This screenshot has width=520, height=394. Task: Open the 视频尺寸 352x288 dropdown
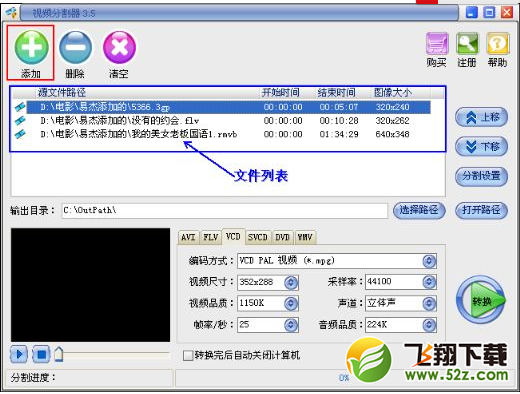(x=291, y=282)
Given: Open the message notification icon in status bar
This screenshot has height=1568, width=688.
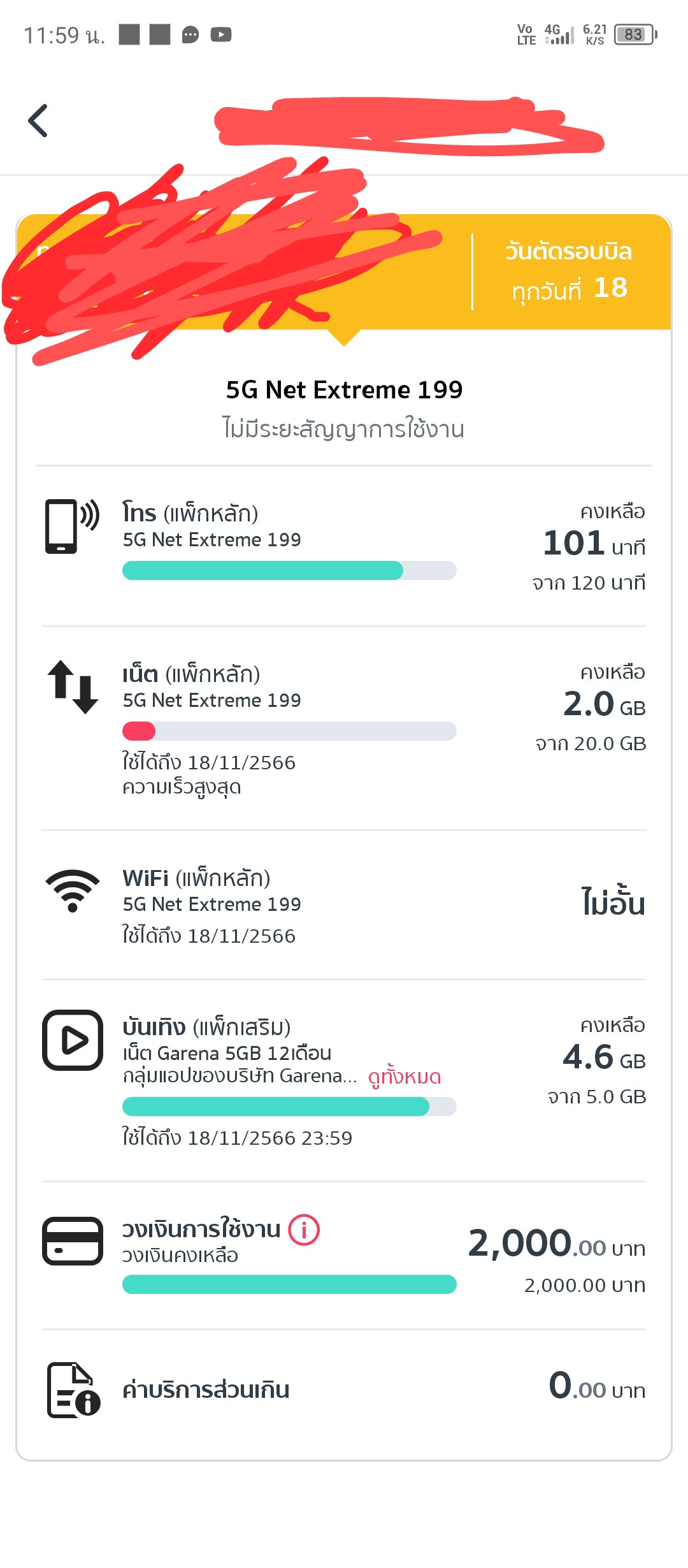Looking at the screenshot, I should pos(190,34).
=======
[What you will do]: Your copy should match the records above exactly, apart from the pictures, which stay out.

[Solved exercise]:
This screenshot has width=520, height=394. Task: Open the 视频尺寸 352x288 dropdown
(x=291, y=282)
Given: Open the message notification icon in status bar
This screenshot has height=1568, width=688.
Looking at the screenshot, I should pos(190,34).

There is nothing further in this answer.